August 4, 2009 - 20:23

Publisher(s): Viz Media
Writer(s): Motoro Mase, John Werry, Kristina Blachere
Penciller(s): Motoro Mase
Inker(s): Motoro Mase
Letterer(s): Freeman Wong
ISBN: 978-1-4215-2679-9
$12.99 U.S., $15.00 CAN, £8.99 UK, 224pp, B&W, paperback


ikigami02.jpg
Ikigami Volume 2 cover image is courtesy of barnesandnoble.com.

Rated “M” for “Mature”

In the near-future, the government of Japan has finally made a move to motivate its apathetic citizenry.  Each day, a civil servant from the Ministry of Health and Welfare delivers an ikigami – a death paper – to one randomly selected citizen between the ages of 18 and 24.  The centerpiece of the National Welfare Act, this notification informs the citizen that he or she will be killed within 24 hours via an explosive nano-capsule that was randomly injected into him or her during childhood immunization.

In Ikigami, Vol. 2, Fujimoto, an ikigami messenger, delivers two more death notices to the “chosen.”  In Episode 3 (“The Pure Love Drug”), budding film/TV director Takeshi Katsumura is finally seeing his fortunes rise, after being in something of a malaise after graduating from film school.  His addiction to a popular new drug, Ateromin, which is said to extend life, threatens to derail his now-budding career.  His girlfriend, Kazusa Teranishi, refuses to watch Takeshi fail again; then, an ikigami comes into their lives.

In Episode 4 (“The Night He Left for War”), Shoji Takebe was a terrible student, even by the standards of the classes for slower students.  Now, Shoji works at a nursing home, but even here he is more clumsy than competent.  Then, by chance, he discovers a way to get, Shima Asakura, a wheelchair-bound, 80-something resident, to care about the rehabilitation that might help her walk again.  Now, an ikigami threatens that progress.

Meanwhile, Fujimoto struggles with his own doubts about his job as an ikigami messenger.

THE LOWDOWN:  After introducing a shocker of a concept in the first volume, manga-ka Motoro Mase, in the stories that make up this second volume of Ikigami, presents a more intimate portrait of the costs of government sanctioned murder in the name of altruism.  Mase’s depictions of the desperation of people who know for a fact that this is indeed the last day of their lives are heartrending, although they also sometimes border on the macabre.

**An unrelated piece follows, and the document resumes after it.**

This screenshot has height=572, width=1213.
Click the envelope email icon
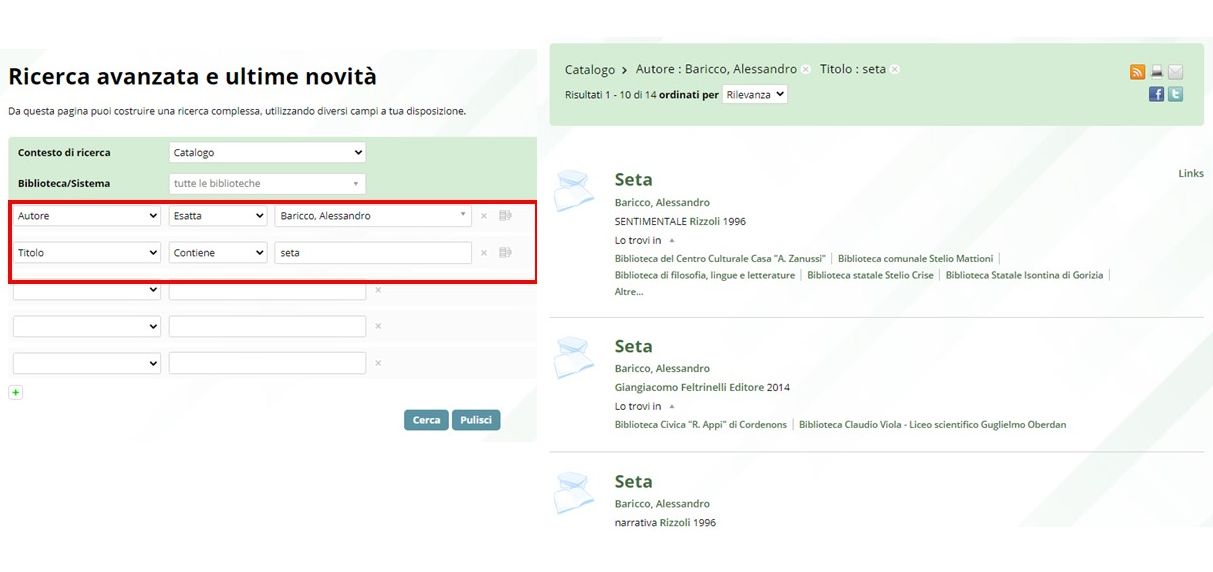click(x=1175, y=72)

Ikigami is a complicated series, being a mix of speculative fiction, serial drama, single-episode soap opera, and social commentary.  Mase’s drama manages to be both intimate and broad.  First, there is the intimate look at how a small circle of family, friends, and coworkers must face an impending death of someone loved and integral to their lives.  In a broader manner, Mase presents a typical bureaucratic government ministry where the job of delivering a death notice is… well, just another job, one done with varying degrees of competence and deception.

POSSIBLE AUDIENCE:  Fans of social science fiction may enjoy Ikigami.